**REQUIREMENT**: Check each line of the material for the string "with", then give only how many lines have it.
'''
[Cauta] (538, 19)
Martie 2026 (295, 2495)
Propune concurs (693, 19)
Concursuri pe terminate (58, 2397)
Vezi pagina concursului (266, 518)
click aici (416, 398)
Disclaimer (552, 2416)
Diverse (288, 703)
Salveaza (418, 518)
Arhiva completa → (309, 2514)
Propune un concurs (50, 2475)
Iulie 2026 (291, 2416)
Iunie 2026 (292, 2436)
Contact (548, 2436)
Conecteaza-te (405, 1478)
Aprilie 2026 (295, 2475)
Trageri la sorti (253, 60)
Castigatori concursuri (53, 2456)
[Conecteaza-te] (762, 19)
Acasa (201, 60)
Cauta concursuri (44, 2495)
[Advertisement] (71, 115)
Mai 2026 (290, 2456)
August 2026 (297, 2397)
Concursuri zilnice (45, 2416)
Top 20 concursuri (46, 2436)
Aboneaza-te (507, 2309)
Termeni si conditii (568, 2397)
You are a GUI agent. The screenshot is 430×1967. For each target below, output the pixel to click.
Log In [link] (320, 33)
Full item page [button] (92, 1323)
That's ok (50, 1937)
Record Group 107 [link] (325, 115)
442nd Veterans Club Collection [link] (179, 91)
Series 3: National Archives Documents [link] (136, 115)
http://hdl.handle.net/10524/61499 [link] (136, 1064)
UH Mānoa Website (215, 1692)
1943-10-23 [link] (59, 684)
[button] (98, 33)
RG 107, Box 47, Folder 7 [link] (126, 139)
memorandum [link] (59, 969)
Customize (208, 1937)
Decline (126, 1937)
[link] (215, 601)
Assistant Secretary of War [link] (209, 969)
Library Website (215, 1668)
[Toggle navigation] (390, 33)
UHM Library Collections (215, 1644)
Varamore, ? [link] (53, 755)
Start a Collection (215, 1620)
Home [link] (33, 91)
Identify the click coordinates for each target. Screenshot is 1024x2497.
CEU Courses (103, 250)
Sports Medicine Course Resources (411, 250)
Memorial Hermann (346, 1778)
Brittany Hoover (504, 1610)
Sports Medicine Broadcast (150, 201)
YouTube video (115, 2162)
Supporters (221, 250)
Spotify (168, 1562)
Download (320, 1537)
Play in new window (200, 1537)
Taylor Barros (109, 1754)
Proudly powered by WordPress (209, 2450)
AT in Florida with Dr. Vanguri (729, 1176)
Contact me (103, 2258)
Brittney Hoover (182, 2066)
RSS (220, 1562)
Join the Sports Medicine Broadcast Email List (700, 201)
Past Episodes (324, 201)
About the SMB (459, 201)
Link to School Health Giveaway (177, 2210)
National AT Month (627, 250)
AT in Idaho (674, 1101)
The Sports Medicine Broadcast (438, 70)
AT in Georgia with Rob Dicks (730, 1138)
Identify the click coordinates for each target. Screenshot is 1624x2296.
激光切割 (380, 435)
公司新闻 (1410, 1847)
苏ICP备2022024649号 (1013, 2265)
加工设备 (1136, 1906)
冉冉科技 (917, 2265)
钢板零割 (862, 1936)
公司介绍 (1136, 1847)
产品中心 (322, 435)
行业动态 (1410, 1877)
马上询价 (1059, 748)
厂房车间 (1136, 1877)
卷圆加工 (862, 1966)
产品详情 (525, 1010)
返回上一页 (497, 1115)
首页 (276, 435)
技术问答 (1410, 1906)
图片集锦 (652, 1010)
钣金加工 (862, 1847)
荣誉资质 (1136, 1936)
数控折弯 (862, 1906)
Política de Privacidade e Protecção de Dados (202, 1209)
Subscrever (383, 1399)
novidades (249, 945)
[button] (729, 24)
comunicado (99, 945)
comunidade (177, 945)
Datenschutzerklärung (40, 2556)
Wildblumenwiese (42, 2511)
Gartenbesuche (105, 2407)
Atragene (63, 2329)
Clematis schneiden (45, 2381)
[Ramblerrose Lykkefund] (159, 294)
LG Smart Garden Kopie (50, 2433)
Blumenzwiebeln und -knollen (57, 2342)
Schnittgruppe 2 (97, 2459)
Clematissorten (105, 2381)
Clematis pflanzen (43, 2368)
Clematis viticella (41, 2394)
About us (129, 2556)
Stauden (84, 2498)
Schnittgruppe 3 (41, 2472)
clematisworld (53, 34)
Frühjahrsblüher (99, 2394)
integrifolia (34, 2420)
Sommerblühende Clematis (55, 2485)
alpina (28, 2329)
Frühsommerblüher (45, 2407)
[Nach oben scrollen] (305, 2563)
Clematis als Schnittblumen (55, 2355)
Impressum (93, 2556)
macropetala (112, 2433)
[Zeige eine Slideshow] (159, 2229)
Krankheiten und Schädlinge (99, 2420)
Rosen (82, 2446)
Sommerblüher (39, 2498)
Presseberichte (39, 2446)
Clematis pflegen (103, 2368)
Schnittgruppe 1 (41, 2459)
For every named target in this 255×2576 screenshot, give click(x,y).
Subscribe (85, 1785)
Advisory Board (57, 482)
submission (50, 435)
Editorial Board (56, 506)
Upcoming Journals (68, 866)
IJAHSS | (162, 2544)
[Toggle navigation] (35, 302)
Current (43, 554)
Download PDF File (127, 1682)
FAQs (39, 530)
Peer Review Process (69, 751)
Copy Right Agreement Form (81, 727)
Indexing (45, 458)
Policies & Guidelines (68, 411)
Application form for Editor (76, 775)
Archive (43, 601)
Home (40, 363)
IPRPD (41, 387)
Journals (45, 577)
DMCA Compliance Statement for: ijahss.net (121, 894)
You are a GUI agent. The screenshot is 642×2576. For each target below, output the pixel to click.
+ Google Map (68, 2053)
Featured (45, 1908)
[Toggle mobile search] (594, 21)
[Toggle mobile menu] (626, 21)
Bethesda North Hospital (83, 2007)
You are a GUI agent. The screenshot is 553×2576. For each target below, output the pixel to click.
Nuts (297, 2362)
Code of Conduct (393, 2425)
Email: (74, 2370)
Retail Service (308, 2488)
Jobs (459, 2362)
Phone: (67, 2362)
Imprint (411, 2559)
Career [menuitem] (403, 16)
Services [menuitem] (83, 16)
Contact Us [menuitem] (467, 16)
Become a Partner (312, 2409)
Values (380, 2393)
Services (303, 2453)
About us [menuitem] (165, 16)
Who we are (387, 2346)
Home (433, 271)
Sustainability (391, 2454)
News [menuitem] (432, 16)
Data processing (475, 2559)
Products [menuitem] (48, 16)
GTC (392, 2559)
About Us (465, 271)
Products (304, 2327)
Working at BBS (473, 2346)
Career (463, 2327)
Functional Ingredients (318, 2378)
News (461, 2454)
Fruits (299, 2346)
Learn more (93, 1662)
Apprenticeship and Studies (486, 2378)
'''
**ANSWER SPACE**: 2